What exactly this criterion covers
This criterion is discreet… until it blocks SEO performance.
**T15 — Cross-selling** (Chapter 21 - E-commerce SEO): Additional product suggestions
This criterion is discreet… until it blocks SEO performance.
The **T15 — Cross-selling** criterion is part of our SEO checklist (335 criteria).Here you have a **practical** method to check and correct it — with a concrete example.
This criterion is discreet… until it blocks SEO performance.
**T15 — Cross-selling** (Chapter 21 - E-commerce SEO): Additional product suggestions
Why it matters: it’s a technical quality factor (crawl, rendering, indexing).When it is poorly applied, we often observe: ambiguity (bad associated query), duplication between pages, or loss of performance on loading times.
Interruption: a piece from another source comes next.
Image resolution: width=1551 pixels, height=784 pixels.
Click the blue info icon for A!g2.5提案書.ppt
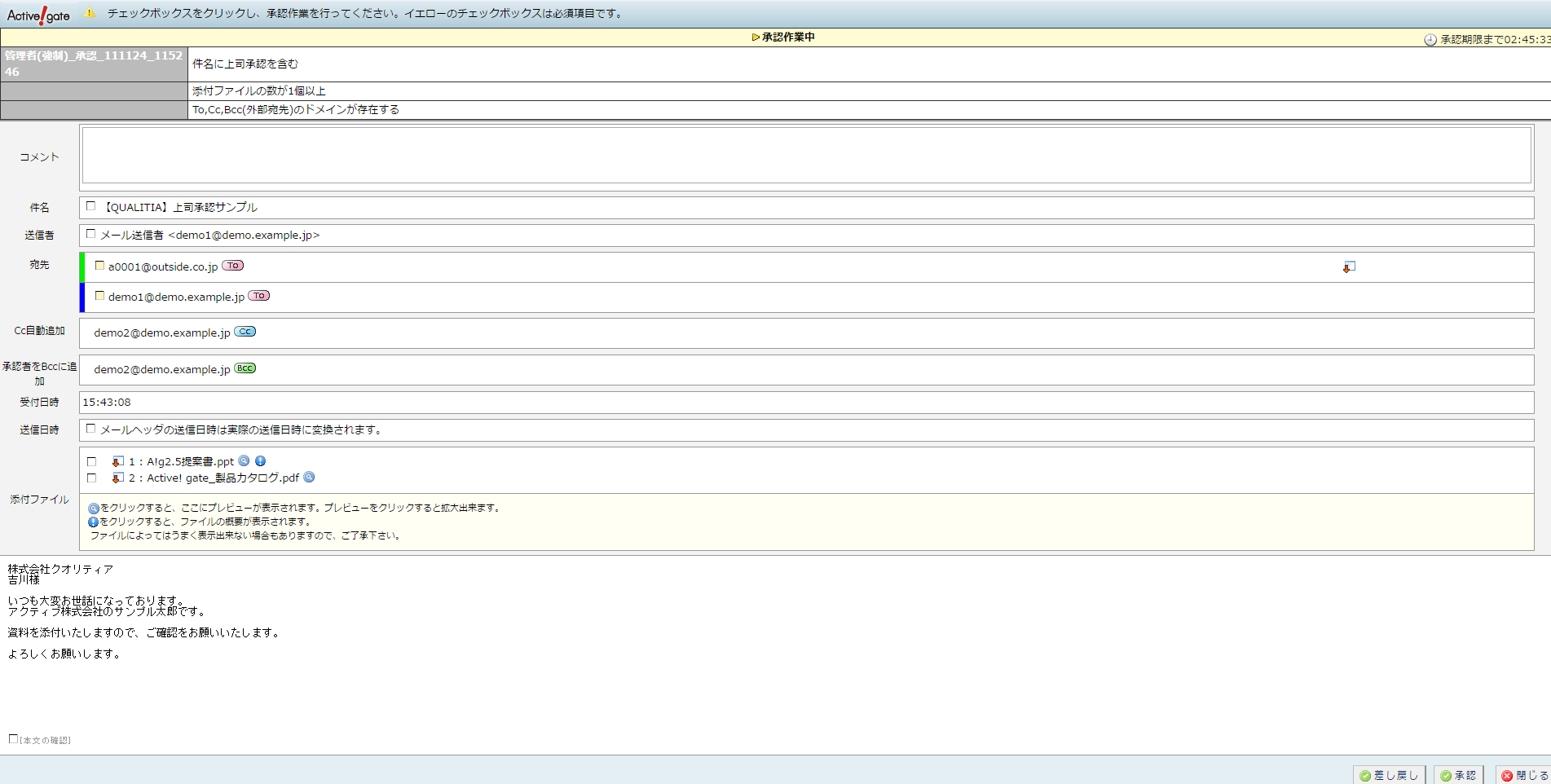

On sites generated in volume, this criterion also serves as a **safeguard**: a stable rule avoids 1,000 errors at once.
Approach: crawl check (list + export).Recommended tool: **Google Trends**.
Tip: first isolate 10 “representative” URLs (top pages + generated pages) before scaling the correction.
Strategy: make a “clean” correction (no patch), then measure.
Next: re-crawl 50–200 URLs, then monitor Search Console over 7–14 days (impressions/CTR/indexing).
Example (illustrative):
Applying an automatic pattern that is too generic (same logic on all pages) without adding a differentiating element.
For this type of criterion, a crawl (e.g. Screaming Frog) + a targeted check in Google Trends is generally the fastest combo.
Freeze an auto-generation rule (title/structure/schema/URLs) + add an automatic check (crawl or test) before import into production.
Validate this criterion with an audit, then deepen the method in the Academy.